## Your instructions
Each line starting at the one that contains "Task: Click the back arrow button" and ending at the one that contains "The height and" must be returned exactly, and the rest of the listing is left out.

## Provided entries
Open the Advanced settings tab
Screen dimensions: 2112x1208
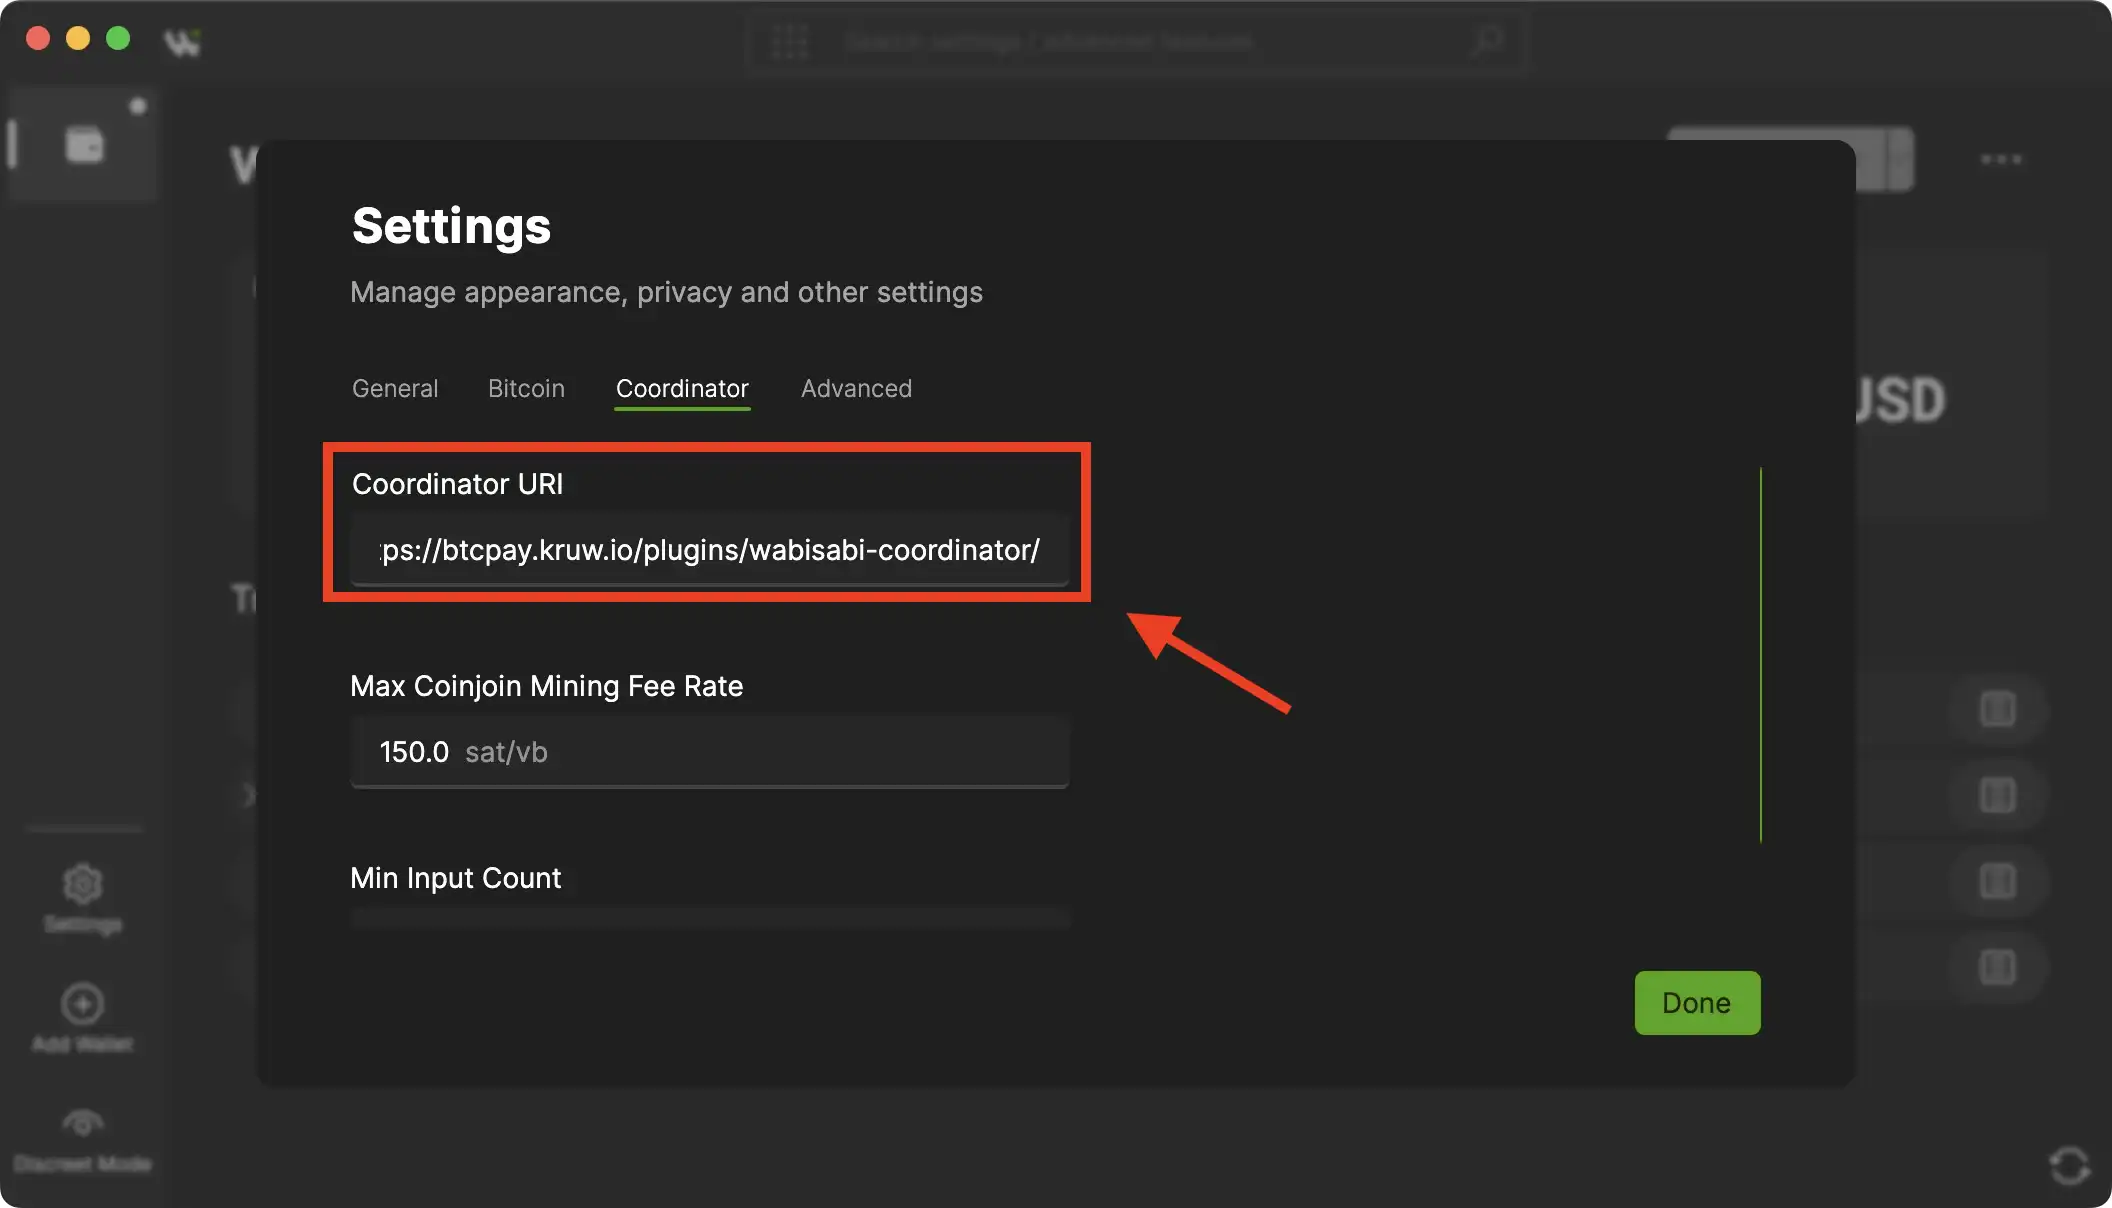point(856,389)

--

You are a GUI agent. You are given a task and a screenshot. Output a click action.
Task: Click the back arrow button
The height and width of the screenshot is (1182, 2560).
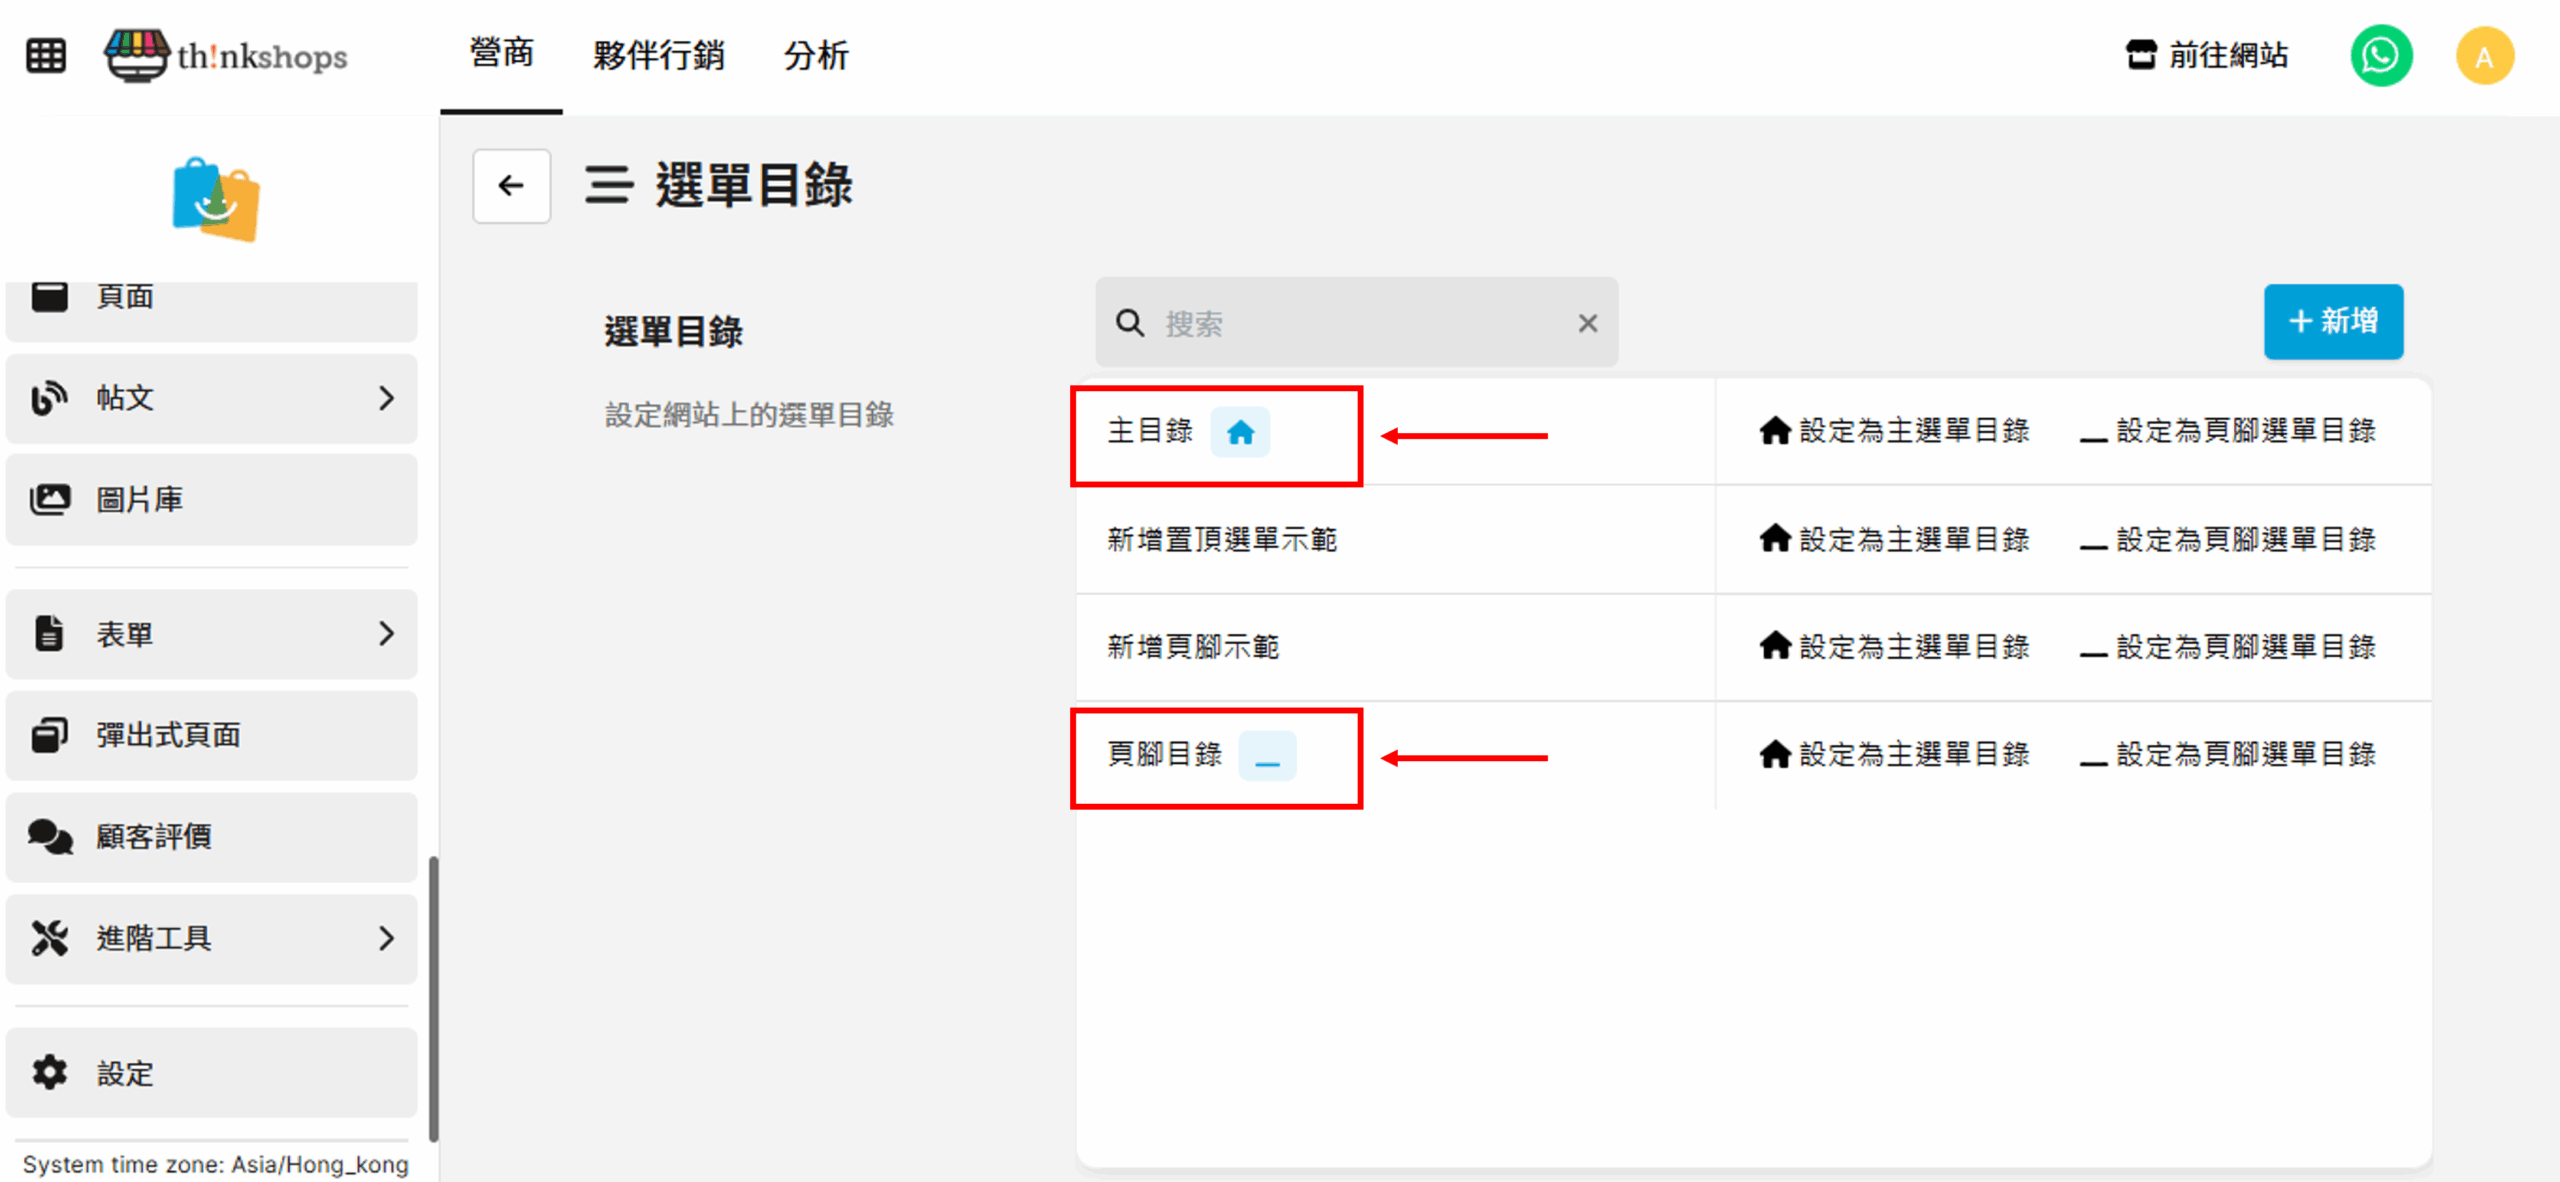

...

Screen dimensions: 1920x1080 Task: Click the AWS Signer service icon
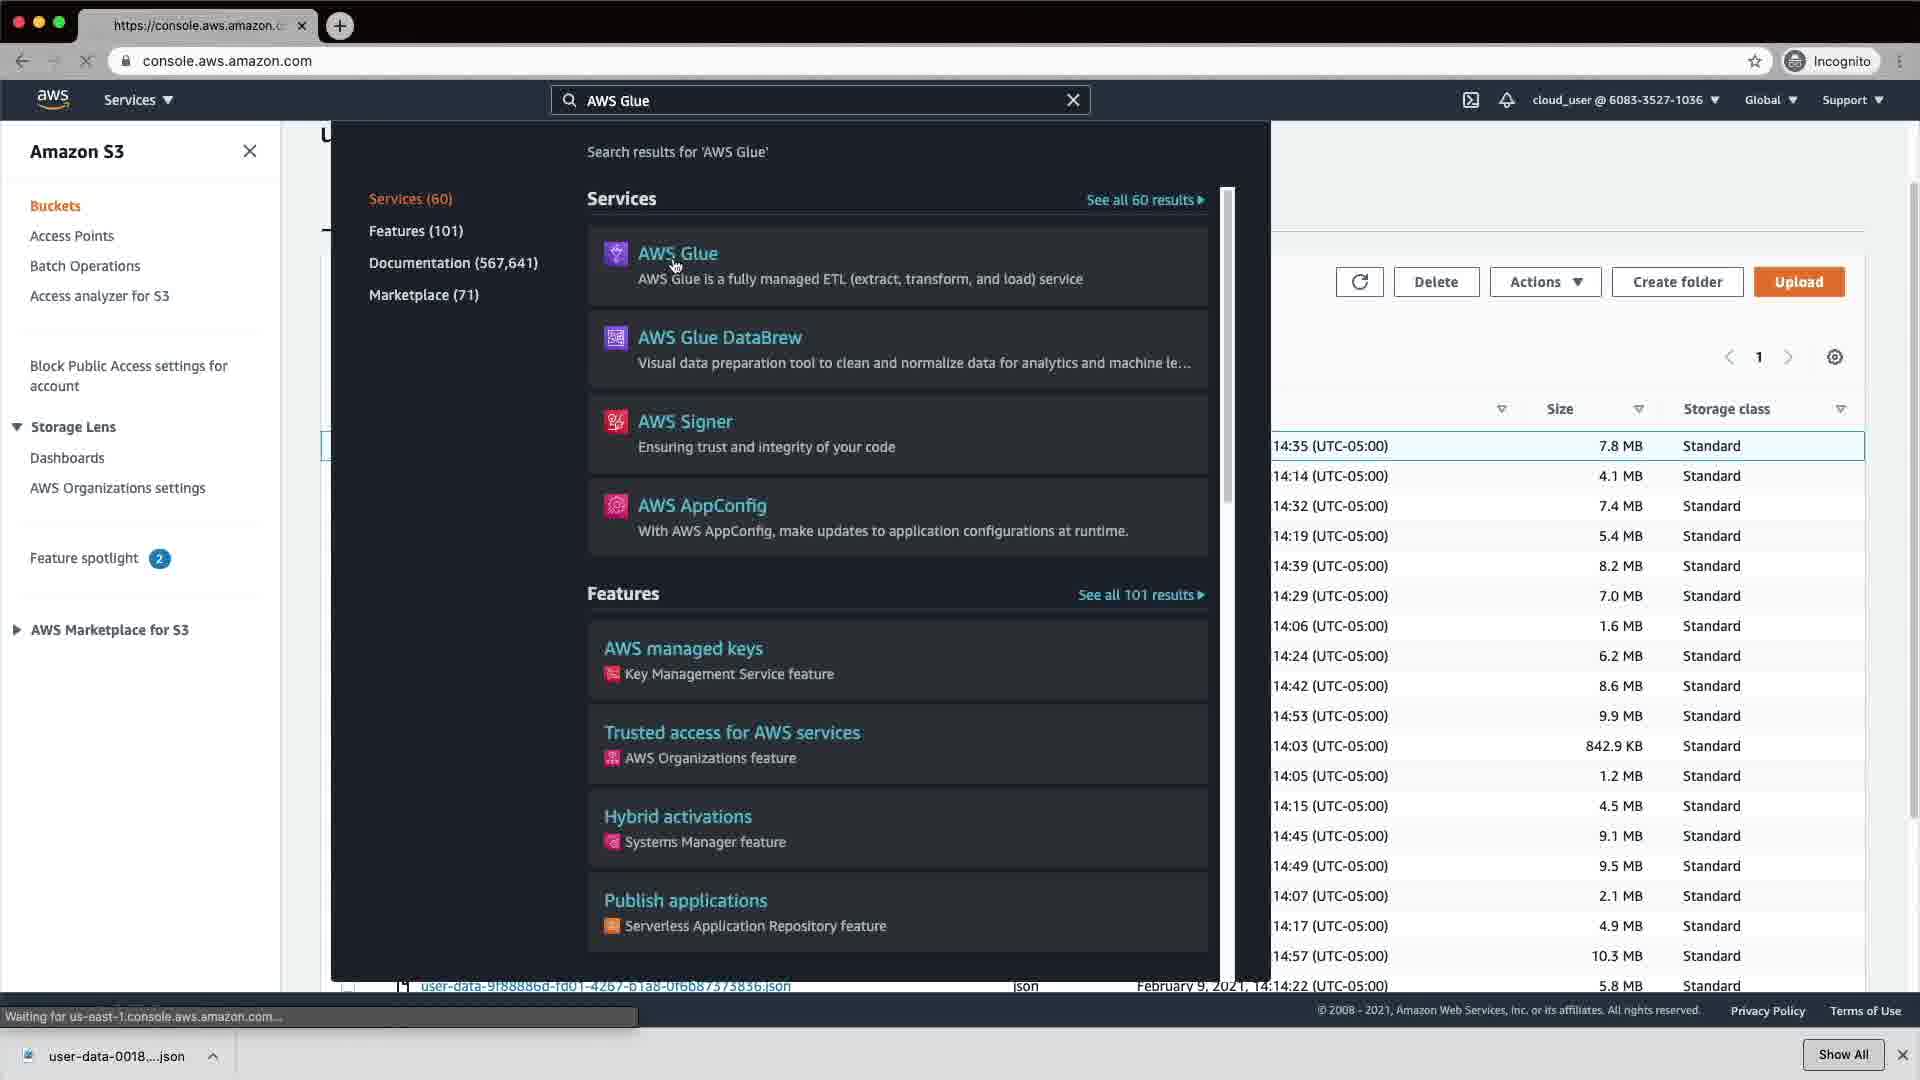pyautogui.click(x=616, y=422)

## Solution to this problem
Task: Click the back arrow button
The height and width of the screenshot is (1182, 2560).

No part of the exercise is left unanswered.